When you put in a new blade, add some tension, take note of the number of turns. Attempt a test cut on a piece of scrap wood. If it strays, tighten the blade a bit. Experiment until it’s cutting well, making a note of the full amount number of turns. Keep in mind that as the blade wears it will stretch slightly, so you might need to fine-tune the tension again. If it unexpectedly goes “ping,” you’ve over tuned it!
It’s a big hit or a miss, and primarily that’s true. It soon becomes second nature though, and once you’ve got the nick, changing blades takes just a few seconds.
Q. But why is blade tension so important?
A. blade that’s too lax will divert as you try to cut. It’s also expected to break often. A blade that’s too tight is not much of a problem, but again, will obviously break more often than a blade that has the correct tension.
Q. Can I cut sheet metal on a scroll saw?
A. If you get the correct blade, yes. Cut speed will be far slower than for wood, but you can cut aluminum, bronze and even brass. We don’t suggest cutting steel. With the correct blades, you can cut various materials like bone, composites, leather, plastics and rubber.
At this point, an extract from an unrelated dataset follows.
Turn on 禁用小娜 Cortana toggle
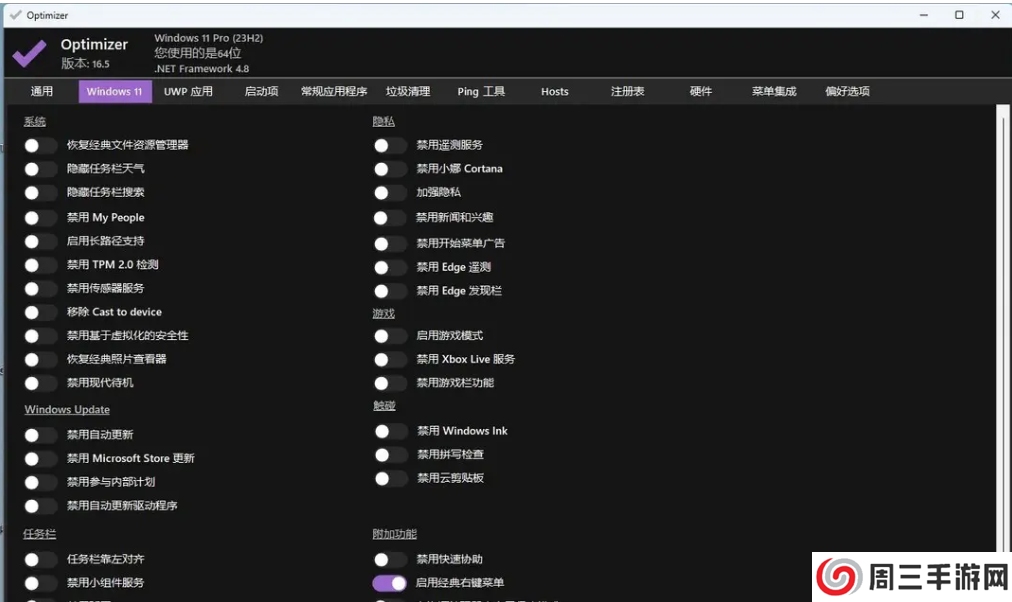Image resolution: width=1012 pixels, height=602 pixels. point(390,169)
Q. Where can I get good scroll saw patterns?
A. Many carpenters use free clip-art which, with a bit of alteration, can be used to create engaging patterns. There are several books available, and an extensive amount of scroll saw websites, many of which deal in patterns you can download. Patterns vary from easy to incredibly challenging, so whatever you’re level of expertise, you’re likely to find something you fancy.